Compute a sparse distance matrix

Computes a distance matrix between two KDTrees, leaving as zero any distance greater than max_distance.

Parameters:

other (KDTree) –
max_distance (positive float) –
p (float, 1<=p<=infinity) – Which Minkowski p-norm to use. A finite large p may cause a ValueError if overflow can occur.
output_type (string, optional) – Which container to use for output data. Options: ‘coo_matrix’ or ‘ndarray’. Default: ‘coo_matrix’.

Returns:

result – Sparse matrix representing the results in “dictionary of keys” format. If output_type is ‘ndarray’ an NxM distance matrix will be returned.

Return type:

coo_matrix or ndarray

Examples

You can compute a sparse distance matrix between two kd-trees:

>>> import cupy
>>> from cupyx.scipy.spatial import KDTree
>>> points1 = cupy.random.rand((5, 2))
>>> points2 = cupy.random.rand((5, 2))
>>> kd_tree1 = KDTree(points1)
>>> kd_tree2 = KDTree(points2)
>>> sdm = kd_tree1.sparse_distance_matrix(kd_tree2, 0.3)
>>> sdm.toarray()
array([[0.        , 0.        , 0.12295571, 0.        , 0.        ],
   [0.        , 0.        , 0.        , 0.        , 0.        ],
   [0.28942611, 0.        , 0.        , 0.2333084 , 0.        ],
   [0.        , 0.        , 0.        , 0.        , 0.        ],
   [0.24617575, 0.29571802, 0.26836782, 0.        , 0.        ]])

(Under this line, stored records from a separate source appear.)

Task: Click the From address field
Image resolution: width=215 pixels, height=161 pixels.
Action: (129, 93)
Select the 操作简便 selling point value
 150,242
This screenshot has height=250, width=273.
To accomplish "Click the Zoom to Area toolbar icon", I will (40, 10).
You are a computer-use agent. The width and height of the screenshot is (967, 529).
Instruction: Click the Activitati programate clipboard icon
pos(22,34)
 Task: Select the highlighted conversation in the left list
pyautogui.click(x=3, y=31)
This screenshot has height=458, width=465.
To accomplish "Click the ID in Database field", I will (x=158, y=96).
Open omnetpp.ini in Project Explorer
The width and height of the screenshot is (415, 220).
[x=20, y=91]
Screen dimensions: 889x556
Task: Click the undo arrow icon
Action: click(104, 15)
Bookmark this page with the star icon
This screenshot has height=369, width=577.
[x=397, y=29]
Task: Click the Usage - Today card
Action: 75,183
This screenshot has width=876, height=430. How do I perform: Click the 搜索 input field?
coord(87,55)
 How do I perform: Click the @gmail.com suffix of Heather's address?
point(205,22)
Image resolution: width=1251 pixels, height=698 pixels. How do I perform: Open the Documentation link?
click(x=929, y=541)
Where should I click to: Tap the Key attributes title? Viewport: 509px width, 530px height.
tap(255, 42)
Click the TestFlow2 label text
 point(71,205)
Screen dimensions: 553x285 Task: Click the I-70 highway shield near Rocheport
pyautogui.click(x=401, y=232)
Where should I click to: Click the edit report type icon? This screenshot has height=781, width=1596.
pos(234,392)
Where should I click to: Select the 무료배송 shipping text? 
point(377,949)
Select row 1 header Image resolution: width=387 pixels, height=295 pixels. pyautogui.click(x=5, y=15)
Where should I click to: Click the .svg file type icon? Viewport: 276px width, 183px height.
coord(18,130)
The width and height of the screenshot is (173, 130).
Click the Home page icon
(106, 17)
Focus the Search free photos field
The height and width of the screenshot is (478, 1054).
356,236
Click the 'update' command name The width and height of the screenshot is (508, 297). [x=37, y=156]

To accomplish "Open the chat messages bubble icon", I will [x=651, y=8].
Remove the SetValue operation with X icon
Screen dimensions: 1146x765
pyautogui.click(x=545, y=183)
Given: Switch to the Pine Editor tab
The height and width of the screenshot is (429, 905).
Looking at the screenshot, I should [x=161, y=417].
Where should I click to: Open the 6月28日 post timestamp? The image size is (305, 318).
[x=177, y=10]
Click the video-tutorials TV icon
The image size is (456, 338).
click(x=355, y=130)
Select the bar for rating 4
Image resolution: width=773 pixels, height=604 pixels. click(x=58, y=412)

You can check distances above the max_distance are zeros:

>>> from cupyx.scipy.spatial import distance_matrix
>>> distance_matrix(points1, points2)
array([[0.56906522, 0.39923701, 0.12295571, 0.8658745 , 0.79428925],
   [0.37327919, 0.7225693 , 0.87665969, 0.32580855, 0.75679479],
   [0.28942611, 0.30088013, 0.6395831 , 0.2333084 , 0.33630734],
   [0.31994999, 0.72658602, 0.71124834, 0.55396483, 0.90785663],
   [0.24617575, 0.29571802, 0.26836782, 0.57714465, 0.6473269 ]])

__eq__(value, /)#: Return self==value.

__ne__(value, /)#: Return self!=value.

__lt__(value, /)#: Return self<value.

__le__(value, /)#: Return self<=value.

__gt__(value, /)#: Return self>value.

__ge__(value, /)#: Return self>=value.